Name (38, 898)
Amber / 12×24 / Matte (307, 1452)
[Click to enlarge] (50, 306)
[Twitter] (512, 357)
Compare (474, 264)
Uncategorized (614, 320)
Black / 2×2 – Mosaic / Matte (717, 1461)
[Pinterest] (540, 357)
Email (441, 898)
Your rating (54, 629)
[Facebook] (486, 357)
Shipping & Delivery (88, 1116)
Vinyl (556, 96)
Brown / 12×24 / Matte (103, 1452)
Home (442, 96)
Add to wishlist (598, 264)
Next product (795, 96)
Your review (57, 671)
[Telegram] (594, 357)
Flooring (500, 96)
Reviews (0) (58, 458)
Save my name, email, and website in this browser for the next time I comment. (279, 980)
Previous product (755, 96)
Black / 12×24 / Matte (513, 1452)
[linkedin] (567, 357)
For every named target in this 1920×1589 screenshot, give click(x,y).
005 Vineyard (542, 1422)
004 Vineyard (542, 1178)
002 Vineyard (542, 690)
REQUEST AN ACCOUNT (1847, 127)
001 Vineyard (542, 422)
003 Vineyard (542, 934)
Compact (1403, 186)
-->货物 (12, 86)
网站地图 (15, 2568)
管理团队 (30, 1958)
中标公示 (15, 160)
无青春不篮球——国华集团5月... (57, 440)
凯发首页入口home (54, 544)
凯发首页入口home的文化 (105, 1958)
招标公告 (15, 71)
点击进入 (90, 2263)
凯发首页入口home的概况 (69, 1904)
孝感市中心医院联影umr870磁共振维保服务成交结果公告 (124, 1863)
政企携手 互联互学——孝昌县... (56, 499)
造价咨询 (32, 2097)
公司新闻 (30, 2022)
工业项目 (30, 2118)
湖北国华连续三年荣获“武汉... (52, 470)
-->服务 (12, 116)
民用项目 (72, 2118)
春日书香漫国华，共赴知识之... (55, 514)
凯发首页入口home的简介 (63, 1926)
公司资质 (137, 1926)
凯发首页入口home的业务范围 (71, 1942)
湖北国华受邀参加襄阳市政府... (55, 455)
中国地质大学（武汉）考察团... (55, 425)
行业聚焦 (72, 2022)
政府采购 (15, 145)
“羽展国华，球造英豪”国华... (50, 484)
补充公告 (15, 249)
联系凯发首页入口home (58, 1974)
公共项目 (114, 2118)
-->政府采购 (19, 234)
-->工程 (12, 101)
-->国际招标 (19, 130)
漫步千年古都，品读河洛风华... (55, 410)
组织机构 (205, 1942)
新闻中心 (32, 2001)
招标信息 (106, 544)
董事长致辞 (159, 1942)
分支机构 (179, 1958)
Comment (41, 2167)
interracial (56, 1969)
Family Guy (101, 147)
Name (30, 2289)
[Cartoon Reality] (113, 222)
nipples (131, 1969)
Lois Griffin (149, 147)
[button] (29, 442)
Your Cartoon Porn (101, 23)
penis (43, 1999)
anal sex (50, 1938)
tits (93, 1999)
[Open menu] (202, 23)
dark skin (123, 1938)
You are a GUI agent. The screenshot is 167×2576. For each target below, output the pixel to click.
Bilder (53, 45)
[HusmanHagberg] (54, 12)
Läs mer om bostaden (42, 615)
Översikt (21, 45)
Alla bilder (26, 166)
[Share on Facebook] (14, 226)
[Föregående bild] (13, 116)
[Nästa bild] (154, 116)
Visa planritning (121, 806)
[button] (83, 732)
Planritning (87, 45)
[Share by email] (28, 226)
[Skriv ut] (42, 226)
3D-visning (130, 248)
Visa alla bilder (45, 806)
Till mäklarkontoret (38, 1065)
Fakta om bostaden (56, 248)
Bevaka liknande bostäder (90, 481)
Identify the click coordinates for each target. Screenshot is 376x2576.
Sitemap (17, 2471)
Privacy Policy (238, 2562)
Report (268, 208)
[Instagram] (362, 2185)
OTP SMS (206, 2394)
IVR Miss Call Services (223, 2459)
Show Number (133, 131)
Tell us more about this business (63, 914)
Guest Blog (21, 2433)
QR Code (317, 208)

◆ **Exercise objective**: Your answer should be each line of the data that contains the word "Matte", copied as it stands.

◆ **Result of the task**:
Amber / 12×24 / Matte (307, 1452)
Black / 2×2 – Mosaic / Matte (717, 1461)
Brown / 12×24 / Matte (103, 1452)
Black / 12×24 / Matte (513, 1452)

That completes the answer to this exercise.